Microsoft announced that it experienced DDoS attacks on its popular services in the past weeks. The company stated that the disruptions in June affecting Azure, Outlook, and Teams were due to cyber attacks. Microsoft’s defense against the attacks took approximately 15 hours.
Microsoft says June outages were a DDoS attack
In a blog post by Microsoft, the details of the attack were discussed. The tech giant detected a significant increase in traffic on certain services, which was identified as a DDoS attack. The investigation revealed that no customer data had been accessed.
However, Microsoft did not share further details, so it is currently unknown whether the attack was global or how many customers were affected. In terms of security, the protections of Azure Web Application Firewall (WAF) were strengthened.

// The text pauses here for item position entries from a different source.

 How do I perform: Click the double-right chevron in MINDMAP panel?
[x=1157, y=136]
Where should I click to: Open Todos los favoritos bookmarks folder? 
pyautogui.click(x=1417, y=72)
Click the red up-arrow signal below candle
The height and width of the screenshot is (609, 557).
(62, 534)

Microsoft identified the group responsible for the attack as “Storm-1359.” This group used a combination of tools to launch the attack on Microsoft’s servers. Tactics employed included generating high-volume SSL/TLS and HTTP(S) requests.
According to the company’s statement, the attacking group sent “millions of requests” from various IP addresses worldwide to stress the servers of tools like Outlook and Teams. Microsoft knows that botnets were used during the attack, and it was primarily orchestrated by the Russian-based Killnet.
Furthermore, there was a significant security vulnerability discovered in Edge recently. The browser’s internal image enhancement technology is used to improve the clarity, sharpness, colorization, and contrast of images on websites. However, it was reported that this technology posed a threat to user privacy in the background.